A common misconception about child support orders in Georgia is that they are easily modified to account for any changed economic circumstances. The truth is that it takes much more to change the court order already in place. There needs to be a substantial change in one parent’s earnings or financial situation to require a modification.
A change in income
In most states, the unwritten rule is that the change in income must be 25% or greater to require a modification. Many parents think that it is enough when the other parent receives their annual raise. They end up filing for the modification only to learn that it was not enough. The same holds true when one parent has a slight drop in their income. However, parents may also qualify for a modification when their financial situation otherwise changes, such as when they have a large increase in their expenses.
Making the request
When a parent wants to request a modification, they should contact the Office of Child Support Enforcement.

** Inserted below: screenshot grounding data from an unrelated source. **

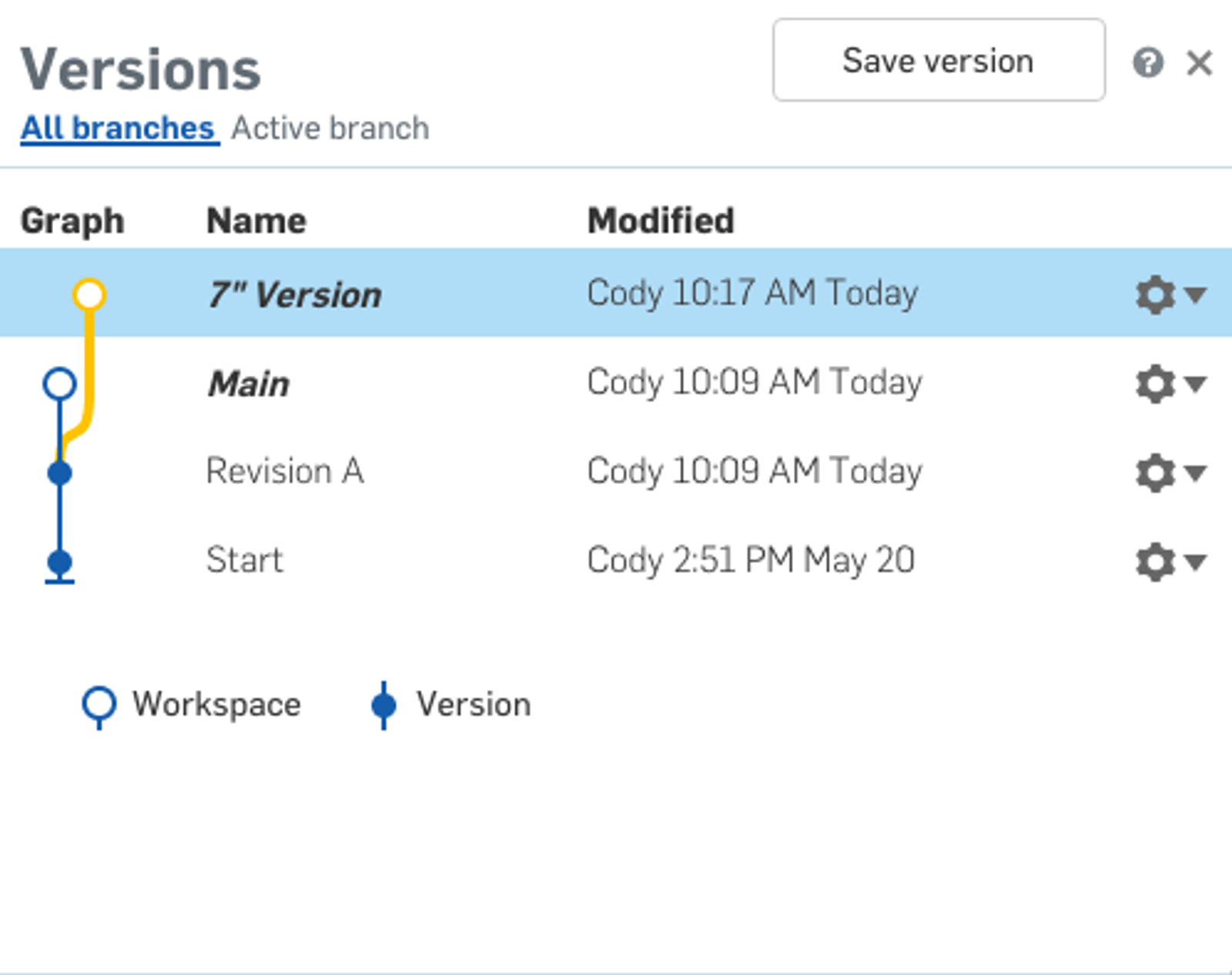Open gear menu for Main workspace
The height and width of the screenshot is (975, 1232).
1169,384
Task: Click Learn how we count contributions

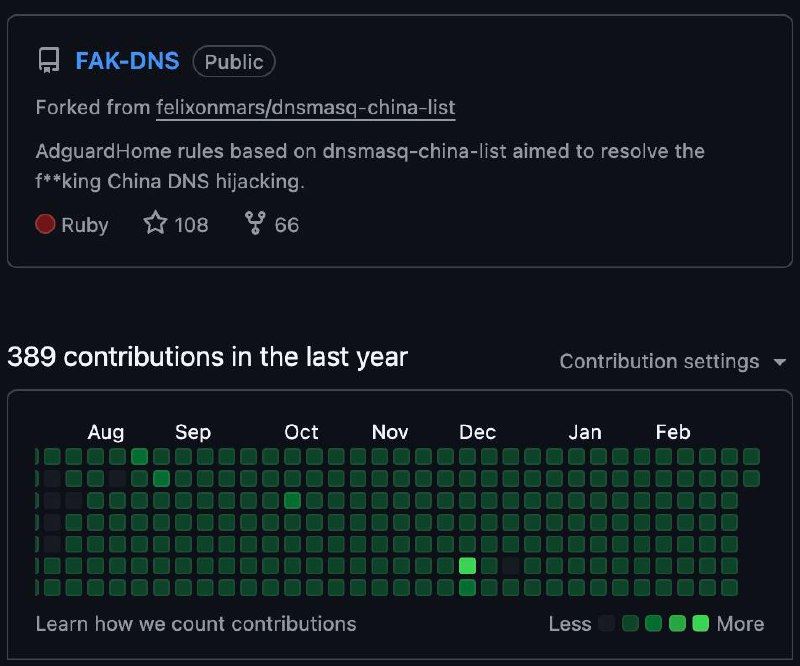Action: tap(196, 624)
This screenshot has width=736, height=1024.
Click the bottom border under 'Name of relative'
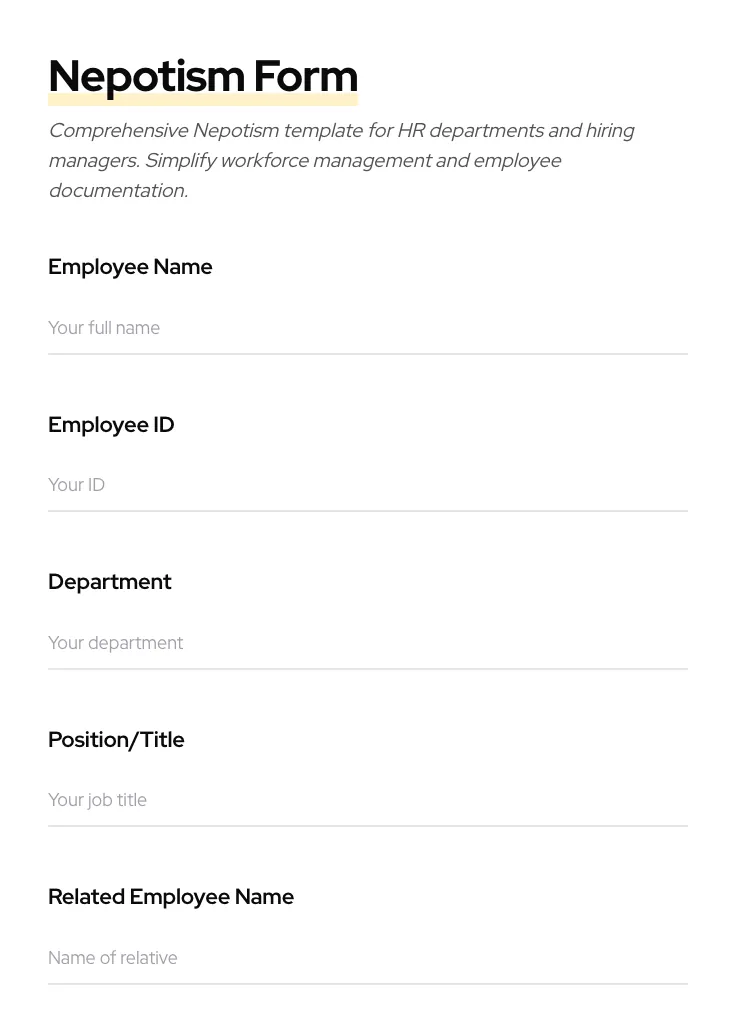pos(367,984)
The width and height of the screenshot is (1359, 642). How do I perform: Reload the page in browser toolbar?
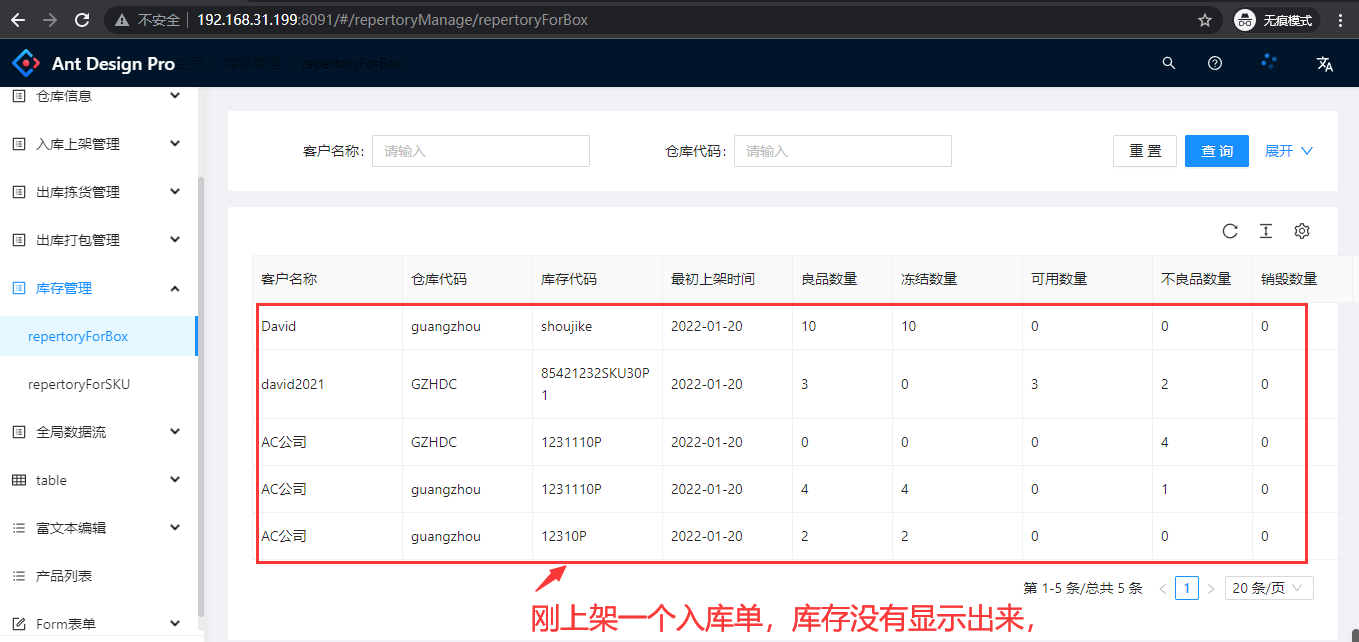pyautogui.click(x=82, y=20)
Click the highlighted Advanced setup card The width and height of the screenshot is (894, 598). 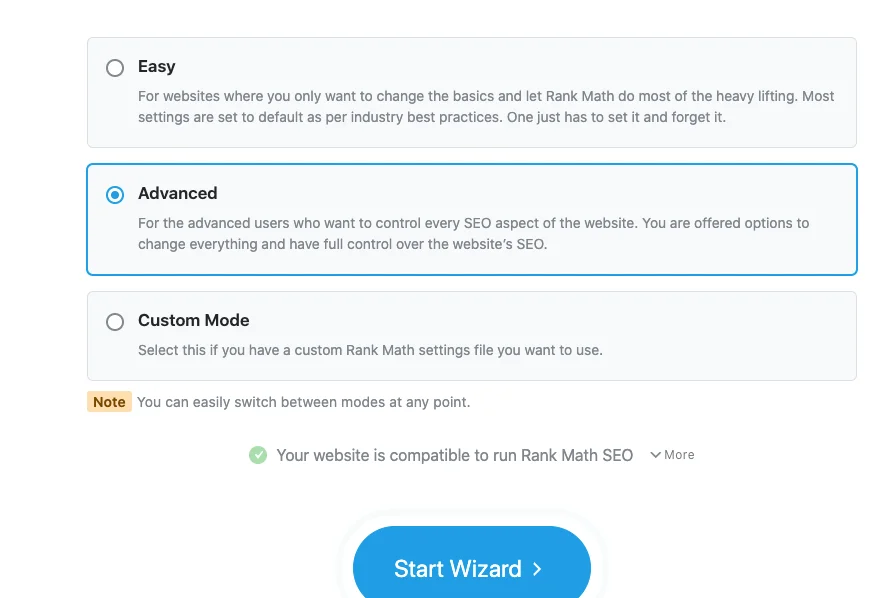click(x=470, y=217)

In Georgia, one can request a modification once every two years. Once they file, they lose the right to file until the period resets even if they are unsuccessful. Accordingly, a parent needs to be careful not to waste their chance to request a modification because they will lose the right for some time. They should have some idea beforehand that they would be entitled to it as a matter of law.
If one is dealing with a child support modification, the case can have high stakes. Depending on how the court rules, their standard of living can be greatly impacted. Accordingly, they should retain a child support modification attorney to represent their interests as the case proceeds. Each parent will have their chance to argue why the court should or should not grant a modification.